Appro Combines Intel, Nvidia Chips in HPC Cluster

Appro's HyperPower Cluster pulls together Intel's Xeon 500 Nehalem EP chips and Nvidia's Tesla GPU into a single solution aimed at improving the performance of HPC environments while lowering the costs. Nvidia's efforts to bring its GPU technologies into the mainstream come as rival chip makers AMD and Intel also are working on ways to merge their own CPU and GPU technologies.

Appro is rolling out a high-performance computing cluster that combines Intel's Nehalem server chip and Nvidia's Tesla graphics processor.

Appro's HyperPower Cluster, announced May 18, is the latest move by systems makers to pull together CPUs and GPUs to offer improved computing performance at lower costs and with greater energy efficiency.

"There's always been a need in HPC to find creative ways to run code faster, and there's always been an interest in specialized CPUs," John Lee, vice president of advanced technology solutions for Appro, said in an interview.

However, that hasn't caught hold because of the difficulty in scaling a specialized chip industry to meet the demand, Lee said. Appro officials have been looking at the idea of graphics processing units for several years, but it wasn't until now that it made sense, Lee said.

He gave much of the credit to Nvidia, which has been aggressive in pushing its GPUs into the mainstream computing space.

"Nvidia is taking such a leadership role," Lee said. "They're driving demand that way."

Others also are moving in that direction. Advanced Micro Devices, which bought GPU making ATI for $5.4 billion in 2006, announced May 6 that it was merging its chips and graphics businesses, bringing the ATI unit fully into the AMD fold.

During AMD's annual stockholders meeting a day later, President and CEO Dirk Meyer said that combining the company's CPU and GPU businesses was a key differentiator for the company going forward.

"Only two companies in the world can develop and deliver in volume leading-edge x86 processor solutions," Meyer said during his talk. "Only two companies in the world can develop leading-edge graphics, and only one company-and that is AMD-has the ability to do both."

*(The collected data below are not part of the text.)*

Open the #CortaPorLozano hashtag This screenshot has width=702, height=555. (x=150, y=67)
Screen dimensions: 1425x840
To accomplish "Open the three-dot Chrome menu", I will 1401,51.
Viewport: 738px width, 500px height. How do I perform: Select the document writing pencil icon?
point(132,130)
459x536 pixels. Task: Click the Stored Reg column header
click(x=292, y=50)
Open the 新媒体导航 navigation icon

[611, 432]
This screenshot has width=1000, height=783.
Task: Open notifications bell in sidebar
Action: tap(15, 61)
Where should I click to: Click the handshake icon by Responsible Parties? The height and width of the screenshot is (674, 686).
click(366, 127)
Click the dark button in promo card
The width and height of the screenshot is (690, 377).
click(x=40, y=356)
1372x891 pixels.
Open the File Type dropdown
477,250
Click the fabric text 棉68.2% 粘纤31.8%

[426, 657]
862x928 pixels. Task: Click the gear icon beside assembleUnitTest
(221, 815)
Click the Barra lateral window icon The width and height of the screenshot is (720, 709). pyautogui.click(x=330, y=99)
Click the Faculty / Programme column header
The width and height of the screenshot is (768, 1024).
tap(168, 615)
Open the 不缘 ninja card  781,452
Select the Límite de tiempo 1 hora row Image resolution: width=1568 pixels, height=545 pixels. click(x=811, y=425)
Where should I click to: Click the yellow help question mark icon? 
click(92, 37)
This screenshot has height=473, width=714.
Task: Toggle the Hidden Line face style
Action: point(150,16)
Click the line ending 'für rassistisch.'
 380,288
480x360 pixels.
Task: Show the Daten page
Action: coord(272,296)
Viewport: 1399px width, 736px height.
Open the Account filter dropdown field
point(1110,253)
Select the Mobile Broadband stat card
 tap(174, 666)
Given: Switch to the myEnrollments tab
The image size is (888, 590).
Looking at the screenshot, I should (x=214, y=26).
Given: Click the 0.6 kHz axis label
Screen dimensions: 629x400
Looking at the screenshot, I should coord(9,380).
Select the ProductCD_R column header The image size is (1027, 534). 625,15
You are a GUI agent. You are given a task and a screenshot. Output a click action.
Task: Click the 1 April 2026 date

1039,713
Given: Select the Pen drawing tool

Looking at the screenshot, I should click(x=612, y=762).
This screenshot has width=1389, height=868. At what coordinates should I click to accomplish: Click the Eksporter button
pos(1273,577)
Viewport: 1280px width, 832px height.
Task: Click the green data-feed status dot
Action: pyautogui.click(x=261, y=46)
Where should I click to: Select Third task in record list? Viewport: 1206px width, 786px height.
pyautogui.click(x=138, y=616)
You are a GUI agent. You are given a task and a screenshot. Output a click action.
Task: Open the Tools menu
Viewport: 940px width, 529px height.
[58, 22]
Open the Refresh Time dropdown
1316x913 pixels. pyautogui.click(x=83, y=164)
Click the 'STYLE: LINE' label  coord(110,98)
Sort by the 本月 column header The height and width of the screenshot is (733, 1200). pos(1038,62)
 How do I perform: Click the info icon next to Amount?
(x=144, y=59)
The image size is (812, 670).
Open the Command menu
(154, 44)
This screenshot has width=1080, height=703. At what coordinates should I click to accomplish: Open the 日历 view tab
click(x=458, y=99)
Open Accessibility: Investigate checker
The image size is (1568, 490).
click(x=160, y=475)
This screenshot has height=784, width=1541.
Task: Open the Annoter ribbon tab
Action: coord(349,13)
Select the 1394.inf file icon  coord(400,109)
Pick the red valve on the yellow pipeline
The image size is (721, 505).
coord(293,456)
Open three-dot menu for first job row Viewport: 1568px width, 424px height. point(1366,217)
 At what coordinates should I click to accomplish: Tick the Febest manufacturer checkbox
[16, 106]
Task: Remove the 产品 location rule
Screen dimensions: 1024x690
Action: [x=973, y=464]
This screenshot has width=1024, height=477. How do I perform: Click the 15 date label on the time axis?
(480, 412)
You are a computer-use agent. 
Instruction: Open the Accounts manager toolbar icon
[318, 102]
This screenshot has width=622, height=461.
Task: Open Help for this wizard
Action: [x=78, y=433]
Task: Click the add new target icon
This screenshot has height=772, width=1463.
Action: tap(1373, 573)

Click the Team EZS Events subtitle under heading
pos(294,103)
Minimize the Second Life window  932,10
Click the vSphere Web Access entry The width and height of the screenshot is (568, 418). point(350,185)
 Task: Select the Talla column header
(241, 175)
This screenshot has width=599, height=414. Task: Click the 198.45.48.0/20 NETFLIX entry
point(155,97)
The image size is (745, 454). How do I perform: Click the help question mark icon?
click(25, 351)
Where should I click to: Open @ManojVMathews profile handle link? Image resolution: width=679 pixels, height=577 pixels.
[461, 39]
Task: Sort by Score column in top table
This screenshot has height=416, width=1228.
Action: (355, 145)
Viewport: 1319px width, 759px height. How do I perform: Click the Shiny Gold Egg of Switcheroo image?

In addition, Intel is working on offering integrated graphics in its upcoming CPUs, and is working on its own GP-GPU chip, codenamed "Larrabee."

However, both AMD and Intel have a way to go before they catch up with Nvidia in the GPU space.

"[Nvidia's] GP-GPU is definitely ahead of AMD Fusion [initiative for bringing together its CPU and GPU capabilities], and Intel's Larrabee won't even come out for years," Lee said.

Appro's Lee said that for businesses willing to do the necessary coding to make their workloads run on GPUs, their cost savings over running CPU-only platforms could be significant.

A key difference between CPUs and GPUs is the number of cores on a piece of silicon, he said. While x86 compute chips can hold up to four cores-with promises of six, eight and 12 down the road-a GP-GPU (general purpose GPU) can have 800 or more cores, Lee said.

For workloads to take advantage of such numbers, they need to be able to be broken up into many pieces, and to have those pieces distributed among the cores. So while the GPU may not run as fast as a CPU, because they are so many more cores, workload can be accomplished more quickly.

Businesses can see improvements in processing performance of 10 or more over CPU-only environments, Lee said, which is important to companies being asked to do some legwork up front.

"There has to be an ROI story to this," he said. "The return needs to be worthwhile [to the business]. Ten times gets to that point. ... That's the part that Nvidia is working hard on."

Appro's HyperPower Cluster can execute thousands of concurrent throughput parallel processing threads for problems that need high mathematical computational capabilities. The cluster includes Appro's high-density servers paired with an equal number of Nvidia Tesla S1070 servers.

The cluster includes interconnect switches for node-to-node communication, a master node and clustering software in a 42U rack configuration.

It supports up to 304 CPU cores and 18,240 GPU cores.

IT managers also can use the Nvidia CUDA toolkit, which enables users to take advantage of the massively parallel architecture. Customers also get a choice of configurations and open-source cluster management software.